Exebryl1 was originally developed to treat Alzheimer’s disease. In screening tests, it did not have enough antiviral activity to be considered an immediate candidate for COVID19 treatment. However, artificial intelligence can help scientists modify the structure of Exebryl1 to improve its antiviral activity against the new coronavirus.
This work was supported by the National Virtual Biotechnology Laboratory, a consortium of 17 national US Department of Energy laboratories focused on responding to COVID19, with funding provided by the Coronavirus Aid, Relief, and Economic Security, or CARES, Act.
Developing an approach to accelerate drug discovery during this pandemic could reveal new design steps that could help in the next outbreak.
“Drug discovery and development is a complex, expensive, and time-consuming process, especially when you consider that most advanced molecules fail at the design stage in clinical trials,” said Kumar. “Computer screening incorporates chemical information during the development process to increase the potential for success of a drug candidate in clinical trials.”
Graph neural networks could generate tailor-made therapeutics
Another way to use artificial intelligence for drug design could be to create libraries of potential drug candidates that have never been seen before.
Chemists who develop drugs can identify the key features of a molecular structure that enable them to function. You can also dissect a structure to gauge how difficult it might be to make a molecule.
NLP computer scientist Sutanay Choudhury, data scientist Neeraj Kumar, data scientist Jenna Pope and their colleagues at the Argonne National Laboratory can recreate the same thinking process with artificial intelligence. The team uses graphical neural networks to generate structures for molecules that could be candidates for drug development.
Graphics provide a mathematical representation of the connections between the elements of a network; for example, how the atoms of a molecule connect to create a potential drug candidate. Neural networks based on such molecular graphs can learn to find patterns in data that might otherwise not be obvious.
To test their drug design methods, Choudhury, Kumar, Pope and their colleagues mapped ways to connect chemical components to create a drug-like molecule and identified which components contribute to the behavior of a molecule as a medication. Finally, they tested two methods of using graphical neural networks to assemble molecules using chemically relevant equations.

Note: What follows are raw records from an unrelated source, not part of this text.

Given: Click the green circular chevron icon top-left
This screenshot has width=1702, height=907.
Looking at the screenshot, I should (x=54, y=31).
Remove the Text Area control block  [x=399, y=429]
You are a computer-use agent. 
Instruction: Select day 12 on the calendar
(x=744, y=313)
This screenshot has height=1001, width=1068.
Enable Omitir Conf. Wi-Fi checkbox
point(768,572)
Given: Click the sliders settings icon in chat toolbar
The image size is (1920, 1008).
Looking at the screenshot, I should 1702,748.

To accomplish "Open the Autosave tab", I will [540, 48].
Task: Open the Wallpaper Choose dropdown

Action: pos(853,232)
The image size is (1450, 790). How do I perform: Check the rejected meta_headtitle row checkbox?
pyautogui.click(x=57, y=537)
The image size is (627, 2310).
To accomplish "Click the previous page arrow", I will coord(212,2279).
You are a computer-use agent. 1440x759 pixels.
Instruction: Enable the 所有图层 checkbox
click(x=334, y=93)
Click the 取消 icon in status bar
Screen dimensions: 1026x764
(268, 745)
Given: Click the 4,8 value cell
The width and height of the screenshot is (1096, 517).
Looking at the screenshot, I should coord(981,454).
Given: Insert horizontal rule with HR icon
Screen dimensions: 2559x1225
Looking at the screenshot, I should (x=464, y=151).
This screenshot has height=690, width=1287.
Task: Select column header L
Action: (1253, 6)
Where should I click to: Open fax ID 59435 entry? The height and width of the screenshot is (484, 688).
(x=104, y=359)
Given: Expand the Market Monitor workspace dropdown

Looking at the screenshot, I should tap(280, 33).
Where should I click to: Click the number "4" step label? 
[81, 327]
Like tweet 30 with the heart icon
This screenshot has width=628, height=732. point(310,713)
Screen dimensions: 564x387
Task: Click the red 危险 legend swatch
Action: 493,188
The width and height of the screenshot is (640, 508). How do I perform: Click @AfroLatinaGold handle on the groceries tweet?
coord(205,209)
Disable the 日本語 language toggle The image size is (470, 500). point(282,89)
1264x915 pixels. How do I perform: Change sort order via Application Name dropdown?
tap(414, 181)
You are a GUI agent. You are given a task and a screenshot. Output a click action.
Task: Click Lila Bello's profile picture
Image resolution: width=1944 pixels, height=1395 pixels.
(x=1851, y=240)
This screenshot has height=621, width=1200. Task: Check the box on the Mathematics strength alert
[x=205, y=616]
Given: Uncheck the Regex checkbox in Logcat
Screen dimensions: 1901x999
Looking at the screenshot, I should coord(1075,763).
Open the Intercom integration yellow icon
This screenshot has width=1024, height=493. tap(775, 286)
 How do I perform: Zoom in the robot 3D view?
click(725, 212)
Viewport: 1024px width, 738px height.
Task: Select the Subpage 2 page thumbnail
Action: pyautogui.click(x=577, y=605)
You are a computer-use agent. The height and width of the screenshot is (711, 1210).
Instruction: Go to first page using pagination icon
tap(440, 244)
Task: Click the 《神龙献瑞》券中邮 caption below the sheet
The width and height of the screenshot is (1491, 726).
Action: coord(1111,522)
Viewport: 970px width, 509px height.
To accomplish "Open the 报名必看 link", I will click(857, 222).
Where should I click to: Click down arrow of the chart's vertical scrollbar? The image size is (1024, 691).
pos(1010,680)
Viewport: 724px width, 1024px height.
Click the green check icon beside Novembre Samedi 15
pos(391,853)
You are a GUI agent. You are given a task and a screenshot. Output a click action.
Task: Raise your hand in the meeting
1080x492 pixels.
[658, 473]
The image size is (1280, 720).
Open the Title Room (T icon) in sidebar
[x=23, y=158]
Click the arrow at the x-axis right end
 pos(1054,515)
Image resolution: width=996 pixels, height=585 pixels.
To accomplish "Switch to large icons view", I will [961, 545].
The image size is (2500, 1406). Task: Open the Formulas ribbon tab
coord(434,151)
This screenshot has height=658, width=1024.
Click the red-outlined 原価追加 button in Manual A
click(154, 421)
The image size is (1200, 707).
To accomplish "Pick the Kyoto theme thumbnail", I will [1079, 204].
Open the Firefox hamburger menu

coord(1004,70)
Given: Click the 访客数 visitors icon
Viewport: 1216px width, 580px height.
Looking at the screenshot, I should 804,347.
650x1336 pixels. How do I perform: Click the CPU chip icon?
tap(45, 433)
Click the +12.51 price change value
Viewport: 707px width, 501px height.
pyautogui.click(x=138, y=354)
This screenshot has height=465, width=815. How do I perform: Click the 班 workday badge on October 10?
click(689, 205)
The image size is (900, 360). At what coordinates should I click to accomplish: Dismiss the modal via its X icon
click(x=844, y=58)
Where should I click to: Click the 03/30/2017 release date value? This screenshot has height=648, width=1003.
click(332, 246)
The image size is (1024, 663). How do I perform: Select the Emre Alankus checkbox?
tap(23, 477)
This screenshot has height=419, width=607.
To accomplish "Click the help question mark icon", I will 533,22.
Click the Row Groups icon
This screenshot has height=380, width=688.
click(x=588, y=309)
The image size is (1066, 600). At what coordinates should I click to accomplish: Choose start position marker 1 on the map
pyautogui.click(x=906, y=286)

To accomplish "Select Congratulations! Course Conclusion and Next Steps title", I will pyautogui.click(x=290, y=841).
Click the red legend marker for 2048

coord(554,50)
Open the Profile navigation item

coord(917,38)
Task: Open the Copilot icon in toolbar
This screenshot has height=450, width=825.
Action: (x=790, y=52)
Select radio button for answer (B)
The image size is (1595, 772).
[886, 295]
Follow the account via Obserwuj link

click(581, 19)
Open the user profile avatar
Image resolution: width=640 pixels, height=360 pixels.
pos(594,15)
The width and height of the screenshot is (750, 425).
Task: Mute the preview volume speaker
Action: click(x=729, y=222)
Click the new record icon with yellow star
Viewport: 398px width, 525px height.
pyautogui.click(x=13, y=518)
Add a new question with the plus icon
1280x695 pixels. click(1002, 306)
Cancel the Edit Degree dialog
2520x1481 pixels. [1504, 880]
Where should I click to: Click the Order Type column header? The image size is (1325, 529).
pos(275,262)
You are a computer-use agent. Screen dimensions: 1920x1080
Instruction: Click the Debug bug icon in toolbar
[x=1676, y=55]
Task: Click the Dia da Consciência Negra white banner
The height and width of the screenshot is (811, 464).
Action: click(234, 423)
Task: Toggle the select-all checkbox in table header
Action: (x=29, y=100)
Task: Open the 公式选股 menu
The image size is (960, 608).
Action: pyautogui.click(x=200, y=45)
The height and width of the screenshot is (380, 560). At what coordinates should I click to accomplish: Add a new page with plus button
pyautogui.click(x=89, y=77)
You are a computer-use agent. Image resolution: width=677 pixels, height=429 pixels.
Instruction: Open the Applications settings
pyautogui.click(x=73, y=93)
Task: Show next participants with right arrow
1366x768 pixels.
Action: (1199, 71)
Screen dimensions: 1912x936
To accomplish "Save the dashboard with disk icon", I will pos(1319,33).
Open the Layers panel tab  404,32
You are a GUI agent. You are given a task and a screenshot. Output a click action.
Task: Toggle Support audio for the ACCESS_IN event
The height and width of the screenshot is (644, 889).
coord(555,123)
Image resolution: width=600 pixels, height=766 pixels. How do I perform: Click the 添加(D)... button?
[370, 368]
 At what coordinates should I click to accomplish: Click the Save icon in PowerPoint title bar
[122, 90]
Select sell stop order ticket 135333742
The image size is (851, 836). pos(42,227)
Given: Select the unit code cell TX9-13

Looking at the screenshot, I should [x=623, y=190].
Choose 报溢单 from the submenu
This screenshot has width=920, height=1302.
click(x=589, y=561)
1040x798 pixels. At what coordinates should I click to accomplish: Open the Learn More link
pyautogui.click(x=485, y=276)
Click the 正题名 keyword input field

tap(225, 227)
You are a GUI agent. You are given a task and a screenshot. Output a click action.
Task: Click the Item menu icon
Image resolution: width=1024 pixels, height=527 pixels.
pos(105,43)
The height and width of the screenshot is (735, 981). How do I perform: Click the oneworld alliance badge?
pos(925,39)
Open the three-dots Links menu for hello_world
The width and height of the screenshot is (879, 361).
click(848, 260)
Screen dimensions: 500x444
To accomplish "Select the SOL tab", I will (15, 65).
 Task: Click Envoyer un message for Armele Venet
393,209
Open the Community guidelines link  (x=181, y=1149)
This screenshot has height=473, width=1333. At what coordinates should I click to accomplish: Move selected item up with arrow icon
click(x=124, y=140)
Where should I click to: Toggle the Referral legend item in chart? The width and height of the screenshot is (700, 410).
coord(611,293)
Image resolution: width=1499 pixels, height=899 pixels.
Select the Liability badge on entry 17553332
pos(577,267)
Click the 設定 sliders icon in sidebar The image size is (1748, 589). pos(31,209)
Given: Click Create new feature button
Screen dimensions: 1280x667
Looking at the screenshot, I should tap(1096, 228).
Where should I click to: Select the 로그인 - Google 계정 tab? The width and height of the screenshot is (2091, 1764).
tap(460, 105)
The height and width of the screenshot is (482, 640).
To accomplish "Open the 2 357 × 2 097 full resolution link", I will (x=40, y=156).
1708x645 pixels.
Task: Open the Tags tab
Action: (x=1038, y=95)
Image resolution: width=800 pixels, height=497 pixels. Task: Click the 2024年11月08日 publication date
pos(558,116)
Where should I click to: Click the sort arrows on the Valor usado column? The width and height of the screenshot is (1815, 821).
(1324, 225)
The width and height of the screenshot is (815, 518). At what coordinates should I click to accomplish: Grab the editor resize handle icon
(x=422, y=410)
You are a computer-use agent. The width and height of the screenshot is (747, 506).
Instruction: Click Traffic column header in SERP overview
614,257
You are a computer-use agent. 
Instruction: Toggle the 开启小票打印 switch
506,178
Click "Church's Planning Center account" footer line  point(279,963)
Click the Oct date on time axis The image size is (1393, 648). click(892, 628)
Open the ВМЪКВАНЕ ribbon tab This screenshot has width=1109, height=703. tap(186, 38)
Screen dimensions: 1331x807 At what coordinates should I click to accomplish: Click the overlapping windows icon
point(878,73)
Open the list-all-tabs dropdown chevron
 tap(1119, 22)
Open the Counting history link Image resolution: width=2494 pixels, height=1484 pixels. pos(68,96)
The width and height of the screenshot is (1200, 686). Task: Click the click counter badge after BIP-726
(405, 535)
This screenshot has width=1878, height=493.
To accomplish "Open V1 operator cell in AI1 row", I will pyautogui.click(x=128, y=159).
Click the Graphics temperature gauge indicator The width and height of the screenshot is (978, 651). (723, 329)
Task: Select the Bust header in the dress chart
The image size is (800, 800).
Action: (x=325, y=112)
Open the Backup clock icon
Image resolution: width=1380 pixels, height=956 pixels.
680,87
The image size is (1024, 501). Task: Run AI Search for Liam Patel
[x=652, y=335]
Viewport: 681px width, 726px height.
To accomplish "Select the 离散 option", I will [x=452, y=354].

One method learned structural patterns of more than 7,000 molecules that are known to inhibit various viral proteases. The team found that this analysis tended to produce molecules similar to those in the known database.
In the other method, the algorithm built a molecule atom by atom and bond by bond, optimizing the desired drug and synthesis properties throughout the virtual construction. The team found that this method tends to produce molecules that were previously unknown.
Each approach has different drug development benefits. Reusing approved drugs could be a quick route to the clinic, and creating entirely new molecular structures injecting variations in the beginning of the notoriously difficult search for antiviral drugs, Kumar said.
This graphical neural network research was part of PNNL’s contribution to the Department of Energy’s (DOE) ExaLearn CoDesign Center, a group of eight national laboratories focused on machine learning technologies.
This hub is a product of the DOE’s Exascale Computing Project, launched in 2016 to explore the most persistent supercomputing. Data scientist Draguna Vrabie leads PNNL’s involvement in the ExaLearn center.